====== Page text ======
Goldban agreed, noting that the retail experience has to be compelling in order to get customers off their couches and into stores. “The lived experience becomes so much more important,” he said. “The customer has changed and what the customer wants has changed.”
Equinox, in some ways, was at the forefront of this way of thinking. The fitness chain was founded in 1991 with the aim of creating an upscale gym with a club-like ethos. Weinhaus, Equinox’s president and chief development officer, explained that the company has begun adding coworking spaces and lounges to Equinox locations, in addition to areas for specialized programming, like its new “precision running” treadmill classes.
“People used to be in and out [of the gym] in an hour,” he said. “Now people are staying and they won’t leave and you can’t get ‘em to leave.”
During the first panel, Empire State Realty Trust’s Fred Posniak, Cushman & Wakefield broker Joanne Podell, Shake Shack’s Andrew McCaughan and moderator Jonathan Mechanic of Fried Frank discussed the current state of retail and how older landlords like ESRT are adapting.
Shake Shack had the luck of opening in Madison Square Park in 2004, only a couple years before young customers began posting pictures of their meals on Instagram and Twitter. It was during the “initial phases of food photography being something everyone does,” McCaughan, the company’s vice president of development, said. “The way you connect with food was born in the mid-2000s and if you’re not [using social media to engage your customers] you’re behind the curve.” He also explained that younger customers want transparency in the way food is sourced and made, and they’re willing to pay a higher price for better quality food.
====== Extracted entries ======
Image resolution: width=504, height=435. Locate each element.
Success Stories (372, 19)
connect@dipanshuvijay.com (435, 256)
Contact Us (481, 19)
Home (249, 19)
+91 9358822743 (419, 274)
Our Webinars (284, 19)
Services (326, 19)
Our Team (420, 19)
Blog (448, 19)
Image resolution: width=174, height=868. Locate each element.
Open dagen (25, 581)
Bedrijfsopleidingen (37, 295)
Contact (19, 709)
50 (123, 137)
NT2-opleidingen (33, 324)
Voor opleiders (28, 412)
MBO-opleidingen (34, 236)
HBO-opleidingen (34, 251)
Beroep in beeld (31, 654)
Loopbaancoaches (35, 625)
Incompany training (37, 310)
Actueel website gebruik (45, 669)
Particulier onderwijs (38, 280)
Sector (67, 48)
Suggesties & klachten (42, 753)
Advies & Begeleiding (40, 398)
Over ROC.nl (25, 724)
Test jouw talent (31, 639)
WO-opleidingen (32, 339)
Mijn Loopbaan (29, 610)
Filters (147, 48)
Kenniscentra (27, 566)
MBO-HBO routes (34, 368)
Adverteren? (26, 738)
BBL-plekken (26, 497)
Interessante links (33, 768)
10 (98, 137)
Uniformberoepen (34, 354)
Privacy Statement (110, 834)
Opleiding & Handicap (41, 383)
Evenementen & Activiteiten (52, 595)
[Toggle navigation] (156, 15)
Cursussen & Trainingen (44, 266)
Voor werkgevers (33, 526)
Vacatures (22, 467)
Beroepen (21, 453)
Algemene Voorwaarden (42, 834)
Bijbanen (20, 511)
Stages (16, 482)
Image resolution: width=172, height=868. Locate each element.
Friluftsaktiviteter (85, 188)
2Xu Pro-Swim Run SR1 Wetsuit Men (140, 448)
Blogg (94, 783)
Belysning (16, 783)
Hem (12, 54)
======
====== Extracted entries ======
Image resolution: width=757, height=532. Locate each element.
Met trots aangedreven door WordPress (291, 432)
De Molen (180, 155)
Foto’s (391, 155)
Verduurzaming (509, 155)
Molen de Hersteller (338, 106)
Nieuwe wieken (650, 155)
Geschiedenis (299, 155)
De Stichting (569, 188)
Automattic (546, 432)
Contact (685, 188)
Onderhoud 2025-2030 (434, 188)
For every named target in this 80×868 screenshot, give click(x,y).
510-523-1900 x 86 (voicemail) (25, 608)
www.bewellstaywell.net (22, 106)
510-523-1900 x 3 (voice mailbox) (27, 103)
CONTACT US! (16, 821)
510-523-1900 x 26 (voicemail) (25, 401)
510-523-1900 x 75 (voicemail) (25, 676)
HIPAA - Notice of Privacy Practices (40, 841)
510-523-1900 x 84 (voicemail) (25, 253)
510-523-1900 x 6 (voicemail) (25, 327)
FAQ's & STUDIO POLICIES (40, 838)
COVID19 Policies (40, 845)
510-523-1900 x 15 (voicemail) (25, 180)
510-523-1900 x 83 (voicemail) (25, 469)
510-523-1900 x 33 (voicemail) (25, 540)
======
*To do:*
**a)** According to the retail article, where did Shake Shack open in 2004?
**b)** Transcribe the stretch of the retail article from "Shake Shack had" through "better quality food.".

*Per-task outputs:*
**a)** Madison Square Park

**b)**
Shake Shack had the luck of opening in Madison Square Park in 2004, only a couple years before young customers began posting pictures of their meals on Instagram and Twitter. It was during the “initial phases of food photography being something everyone does,” McCaughan, the company’s vice president of development, said. “The way you connect with food was born in the mid-2000s and if you’re not [using social media to engage your customers] you’re behind the curve.” He also explained that younger customers want transparency in the way food is sourced and made, and they’re willing to pay a higher price for better quality food.